[EXERCISE AIM] Every line of the data below should be printed exactly.

[Saved data entries]
┄┄┄┄┄┄
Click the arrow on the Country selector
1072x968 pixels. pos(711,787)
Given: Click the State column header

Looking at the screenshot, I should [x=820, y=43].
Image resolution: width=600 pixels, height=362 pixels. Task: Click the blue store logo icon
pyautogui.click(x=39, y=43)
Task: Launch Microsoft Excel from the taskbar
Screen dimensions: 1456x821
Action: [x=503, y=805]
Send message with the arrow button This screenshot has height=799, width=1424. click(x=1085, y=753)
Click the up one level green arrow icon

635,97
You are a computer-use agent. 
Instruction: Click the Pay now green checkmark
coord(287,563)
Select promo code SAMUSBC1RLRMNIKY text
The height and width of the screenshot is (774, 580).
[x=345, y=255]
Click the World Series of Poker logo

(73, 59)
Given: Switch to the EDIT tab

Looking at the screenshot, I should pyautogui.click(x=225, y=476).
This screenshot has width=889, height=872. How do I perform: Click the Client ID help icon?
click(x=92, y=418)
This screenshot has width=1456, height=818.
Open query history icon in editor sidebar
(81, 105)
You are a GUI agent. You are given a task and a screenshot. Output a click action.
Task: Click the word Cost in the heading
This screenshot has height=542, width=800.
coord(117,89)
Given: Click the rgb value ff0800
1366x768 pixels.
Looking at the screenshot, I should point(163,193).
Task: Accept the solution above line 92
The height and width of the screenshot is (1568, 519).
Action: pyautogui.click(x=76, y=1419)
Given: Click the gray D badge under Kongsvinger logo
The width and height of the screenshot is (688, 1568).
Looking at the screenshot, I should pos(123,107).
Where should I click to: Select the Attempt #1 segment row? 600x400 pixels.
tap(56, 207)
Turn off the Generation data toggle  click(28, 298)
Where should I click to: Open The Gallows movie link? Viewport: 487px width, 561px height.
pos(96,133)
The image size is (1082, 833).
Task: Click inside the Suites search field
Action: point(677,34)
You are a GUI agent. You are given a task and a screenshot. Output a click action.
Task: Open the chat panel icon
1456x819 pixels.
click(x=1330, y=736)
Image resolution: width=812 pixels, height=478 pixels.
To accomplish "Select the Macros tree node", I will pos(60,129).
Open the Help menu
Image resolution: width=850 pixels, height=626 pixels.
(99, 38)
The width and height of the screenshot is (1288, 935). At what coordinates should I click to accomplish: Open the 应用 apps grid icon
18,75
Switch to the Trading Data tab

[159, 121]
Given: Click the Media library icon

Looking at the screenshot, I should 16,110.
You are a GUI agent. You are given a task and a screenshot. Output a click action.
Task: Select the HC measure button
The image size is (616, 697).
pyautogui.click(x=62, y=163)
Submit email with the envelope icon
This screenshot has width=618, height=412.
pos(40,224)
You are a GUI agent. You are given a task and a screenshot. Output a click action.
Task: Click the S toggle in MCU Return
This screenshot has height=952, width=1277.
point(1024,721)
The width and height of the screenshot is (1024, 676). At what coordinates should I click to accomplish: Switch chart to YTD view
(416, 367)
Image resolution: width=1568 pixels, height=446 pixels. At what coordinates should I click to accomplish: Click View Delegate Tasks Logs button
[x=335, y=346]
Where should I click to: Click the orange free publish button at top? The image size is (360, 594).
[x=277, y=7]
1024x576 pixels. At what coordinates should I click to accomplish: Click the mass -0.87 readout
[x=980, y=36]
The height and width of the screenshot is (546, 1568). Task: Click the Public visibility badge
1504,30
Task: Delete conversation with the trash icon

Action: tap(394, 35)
┄┄┄┄┄┄
[YOUR SOLUTION]
Click the arrow on the Country selector
1072x968 pixels. pos(711,787)
Given: Click the State column header

Looking at the screenshot, I should [x=820, y=43].
Image resolution: width=600 pixels, height=362 pixels. Task: Click the blue store logo icon
pyautogui.click(x=39, y=43)
Task: Launch Microsoft Excel from the taskbar
Screen dimensions: 1456x821
Action: [x=503, y=805]
Send message with the arrow button This screenshot has height=799, width=1424. click(x=1085, y=753)
Click the up one level green arrow icon

635,97
You are a computer-use agent. 
Instruction: Click the Pay now green checkmark
coord(287,563)
Select promo code SAMUSBC1RLRMNIKY text
The height and width of the screenshot is (774, 580).
[x=345, y=255]
Click the World Series of Poker logo

(73, 59)
Given: Switch to the EDIT tab

Looking at the screenshot, I should pyautogui.click(x=225, y=476).
This screenshot has width=889, height=872. How do I perform: Click the Client ID help icon?
click(x=92, y=418)
This screenshot has width=1456, height=818.
Open query history icon in editor sidebar
(81, 105)
You are a GUI agent. You are given a task and a screenshot. Output a click action.
Task: Click the word Cost in the heading
This screenshot has height=542, width=800.
coord(117,89)
Given: Click the rgb value ff0800
1366x768 pixels.
Looking at the screenshot, I should point(163,193).
Task: Accept the solution above line 92
The height and width of the screenshot is (1568, 519).
Action: pyautogui.click(x=76, y=1419)
Given: Click the gray D badge under Kongsvinger logo
The width and height of the screenshot is (688, 1568).
Looking at the screenshot, I should pos(123,107).
Where should I click to: Select the Attempt #1 segment row? 600x400 pixels.
tap(56, 207)
Turn off the Generation data toggle  click(28, 298)
Where should I click to: Open The Gallows movie link? Viewport: 487px width, 561px height.
pos(96,133)
The image size is (1082, 833).
Task: Click inside the Suites search field
Action: point(677,34)
You are a GUI agent. You are given a task and a screenshot. Output a click action.
Task: Open the chat panel icon
1456x819 pixels.
click(x=1330, y=736)
Image resolution: width=812 pixels, height=478 pixels.
To accomplish "Select the Macros tree node", I will pos(60,129).
Open the Help menu
Image resolution: width=850 pixels, height=626 pixels.
(99, 38)
The width and height of the screenshot is (1288, 935). At what coordinates should I click to accomplish: Open the 应用 apps grid icon
18,75
Switch to the Trading Data tab

[159, 121]
Given: Click the Media library icon

Looking at the screenshot, I should 16,110.
You are a GUI agent. You are given a task and a screenshot. Output a click action.
Task: Select the HC measure button
The image size is (616, 697).
pyautogui.click(x=62, y=163)
Submit email with the envelope icon
This screenshot has width=618, height=412.
pos(40,224)
You are a GUI agent. You are given a task and a screenshot. Output a click action.
Task: Click the S toggle in MCU Return
This screenshot has height=952, width=1277.
point(1024,721)
The width and height of the screenshot is (1024, 676). At what coordinates should I click to accomplish: Switch chart to YTD view
(416, 367)
Image resolution: width=1568 pixels, height=446 pixels. At what coordinates should I click to accomplish: Click View Delegate Tasks Logs button
[x=335, y=346]
Where should I click to: Click the orange free publish button at top? The image size is (360, 594).
[x=277, y=7]
1024x576 pixels. At what coordinates should I click to accomplish: Click the mass -0.87 readout
[x=980, y=36]
The height and width of the screenshot is (546, 1568). Task: Click the Public visibility badge
1504,30
Task: Delete conversation with the trash icon

Action: tap(394, 35)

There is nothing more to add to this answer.